Rated R. Running time: 1 hour 37 min.

Our content ratings (1-10): Violence 5; Language 4; Sex/Nudity 5.

Our star rating (1-5): 4

 So we’re not giving up. How could we! Even though on the outside it often looks like things are falling apart on us, on the inside, where God is making new life, not a day goes by without his unfolding grace. These hard times are small potatoes compared to the coming good times, the lavish celebration prepared for us.

2 Corinthians 4:16-17 (The Message)

Director/writer Robert Budreau’s highly fictionalized take on West Coast jazz trumpeter Chet Baker (Ethan Hawke) shows that, like the apostle Paul, Baker never gives up. Not even when thugs knock out his front teeth because he has failed to pay his drug debts. In shot after shot through, the ups and downs of his career, we see him practicing on his trumpet, in dozens of rooms, outdoors by the seaside, and even in a cornfield while visiting his Oklahoma parents. Initially the mouthpiece of his trumpet makes his damaged gums and mouth bleed until his undershirt is soaked in blood, but he goes back to his trumpet every time until at last his wound has healed enough that his chin and undershirt no longer turn red. He practices and practices to reach his old level of expertise. In one irony-filled scene he manages to secure a berth with a small band at a low level bar. After the gig the white leader, unaware of his past, tells him he should “practice more.” This to the trumpet player who, before his beating, had been worshipped by thousands of fans and praised by none other than Charlie “The Bird” Parker!

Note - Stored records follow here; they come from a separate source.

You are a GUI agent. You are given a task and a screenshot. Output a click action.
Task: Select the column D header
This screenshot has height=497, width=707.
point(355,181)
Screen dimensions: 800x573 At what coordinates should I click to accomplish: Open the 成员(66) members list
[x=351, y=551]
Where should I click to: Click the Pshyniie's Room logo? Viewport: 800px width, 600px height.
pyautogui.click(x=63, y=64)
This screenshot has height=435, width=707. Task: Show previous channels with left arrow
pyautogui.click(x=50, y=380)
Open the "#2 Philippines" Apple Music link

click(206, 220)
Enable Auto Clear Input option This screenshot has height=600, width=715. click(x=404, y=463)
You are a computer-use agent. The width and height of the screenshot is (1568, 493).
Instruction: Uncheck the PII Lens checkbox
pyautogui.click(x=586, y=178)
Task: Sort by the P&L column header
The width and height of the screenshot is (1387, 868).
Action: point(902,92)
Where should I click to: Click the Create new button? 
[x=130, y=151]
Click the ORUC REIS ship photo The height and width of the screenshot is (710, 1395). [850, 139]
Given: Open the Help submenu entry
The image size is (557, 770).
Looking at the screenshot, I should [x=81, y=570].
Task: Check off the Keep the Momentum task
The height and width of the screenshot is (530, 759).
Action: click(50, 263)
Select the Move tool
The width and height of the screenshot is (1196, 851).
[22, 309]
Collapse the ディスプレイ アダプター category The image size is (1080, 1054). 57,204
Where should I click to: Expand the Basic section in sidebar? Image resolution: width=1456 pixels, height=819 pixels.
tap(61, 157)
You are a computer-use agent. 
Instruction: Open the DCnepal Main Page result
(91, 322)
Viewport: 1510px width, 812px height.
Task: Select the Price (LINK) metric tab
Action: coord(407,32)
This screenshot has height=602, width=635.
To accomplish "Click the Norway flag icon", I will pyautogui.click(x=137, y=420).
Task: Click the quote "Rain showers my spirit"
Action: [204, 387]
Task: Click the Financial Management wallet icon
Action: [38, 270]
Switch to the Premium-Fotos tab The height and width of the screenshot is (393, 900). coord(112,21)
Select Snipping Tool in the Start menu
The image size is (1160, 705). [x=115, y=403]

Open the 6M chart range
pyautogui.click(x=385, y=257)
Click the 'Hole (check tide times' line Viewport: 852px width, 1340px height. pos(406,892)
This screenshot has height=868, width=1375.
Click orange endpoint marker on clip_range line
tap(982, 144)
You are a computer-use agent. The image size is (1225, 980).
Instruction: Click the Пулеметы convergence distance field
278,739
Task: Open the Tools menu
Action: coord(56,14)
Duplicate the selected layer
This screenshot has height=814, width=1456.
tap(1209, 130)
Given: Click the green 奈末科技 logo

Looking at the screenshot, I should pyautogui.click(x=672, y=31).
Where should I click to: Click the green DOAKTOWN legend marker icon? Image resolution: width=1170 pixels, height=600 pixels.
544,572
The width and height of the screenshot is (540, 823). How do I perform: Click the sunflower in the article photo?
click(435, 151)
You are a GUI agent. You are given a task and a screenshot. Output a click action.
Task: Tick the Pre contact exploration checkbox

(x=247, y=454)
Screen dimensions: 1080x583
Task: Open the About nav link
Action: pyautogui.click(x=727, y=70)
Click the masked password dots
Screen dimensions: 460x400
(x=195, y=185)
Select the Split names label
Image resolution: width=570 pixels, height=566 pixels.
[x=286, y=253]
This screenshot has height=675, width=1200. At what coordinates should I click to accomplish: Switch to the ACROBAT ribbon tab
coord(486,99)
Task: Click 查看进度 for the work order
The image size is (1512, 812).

Beginning in an Italian jail cell due to his drug-possession arrest while he traveling through Europe, the film takes us on the journey of an outsider struggling against a host of difficulties that would have defeated most men. Baker’s addiction to heroin might have been overcome, but not the color of his skin—he was a white man competing in a black man’s world, that of jazz, and thus scorned by some whom he idolized, such as Miles Davis (Kedar Brown). What a reversal of the usual bio plot in which black musicians face racism that stands in the their way for success—see Taylor Hackford’s 2004 film Ray or Robert Townsend’s excellent 1991 The Five Heartbeats.

A Hollywood filmmaker bails Baker out of that Italian jail because he wants to make a film based on the trumpeter’s life, but because Baker had little acting talent, and even more, because of the incident of the thugs busting his teeth, the film never is finished. (Indeed, in real life, it never even entered production, but here, as in many other places, Budreau is not as interested in Baker’s actual life as he is in making a good jazz film, facts be damned.)

Carmen Ejogo plays a composite of the actress in the movie-within-a-movie and of Baker’s three wives and numerous girl friends, most of whom helped him during those heroin afflicted days when he could not help himself. First we see her as Jane Azuka in the fictional movie making sequence, the actress portraying his wife, and then as Elaine, the woman who remains loyal through thick and thin, yet who cannot always be with him because of his heroin addiction.

Much of the film consists of black and white flashbacks, including the one of his early days of success when he had been discovered and promoted by the great Charlie “Bird” Parker, who paved the way for him to play at the jazz Mecca, New York City’s Birdland. There at a table far to the back Miles Davis and friends skeptically watch his performance. To Baker’s deep disappointment, Davis tells him he is not ready for Birdland. Thinking that the interloper had been raised in a cushy white man’s world, he tells him that he has not lived enough yet to play real jazz.

Virtually every jazz man played his way out of great suffering caused by the opression of poverty and racism. What Davis did not know was that Baker also arose out of poverty and had to struggle against his father’s scorn that he could not become a real musician because of his ruined teeth. The latter we see in the sequence when the broke Baker and Eileen lodge with his parents on their Oklahoma farm. Mr. Baker himself had failed to become a musician, whicso there might also be a touch of jealousy in his put downs of his son.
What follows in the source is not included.